A ça lecture je pense que les propos stigmatisant, islamologie, discriminant de ces dernières années additionné au rejet de NS explique le succès actuel du FN.

Et je suis même sur que, si NS n'est pas réélu, en 2017 le FN aura un petit score à la suite du premier tour, comme en 2007, sauf si MLP unie les droites, mais çà j'en doute.

Sauf si on est passé à coté d'un 21/04/2012 à l'envers, grâce à la campagne de NS, et là c'est une "catas" pour nos valeurs communes, celle de la république.

bobocleaner
- 29/04/2012 - 23:09
quelque soit le nom qu'elle portera
la droite nationale sera au pouvoir au plus tard dans 5 ans ....

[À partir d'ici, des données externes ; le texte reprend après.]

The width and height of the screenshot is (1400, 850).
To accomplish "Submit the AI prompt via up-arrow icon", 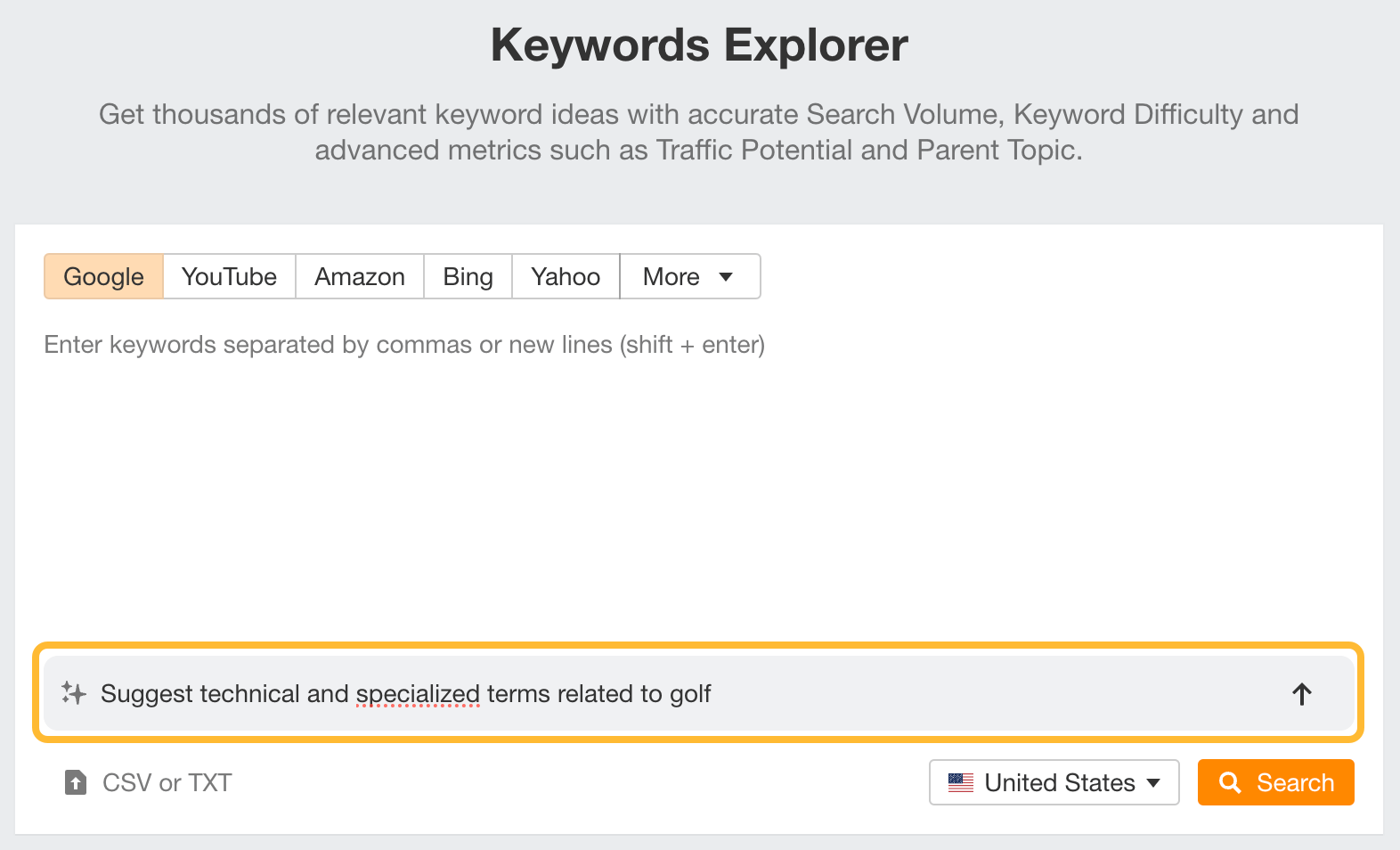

Merci monsieur Holléandréou ! ! !
Philodeme
- 29/04/2012 - 22:47
Pour le FN le passage de son
Pour le FN le passage de son électorat d'un électorat de contestation à un électorat d'adhésion a des causes externes à lui.
Ses causes se prolongent et s'accentuent depuis 30 à 40 ans inexorablement.
Progression du chômage, progression des emplois précaires que les membres des partis de gouvernement sont incompétents à résoudre.
Le FN continuera donc à progresser.
Si le PS échoue économiquement il prendra le pouvoir en 2017.
Vos arguments ne font pas bouillir la marmite de nos concitoyens les plus pauvres mais sentent le bourgeoisisme repu.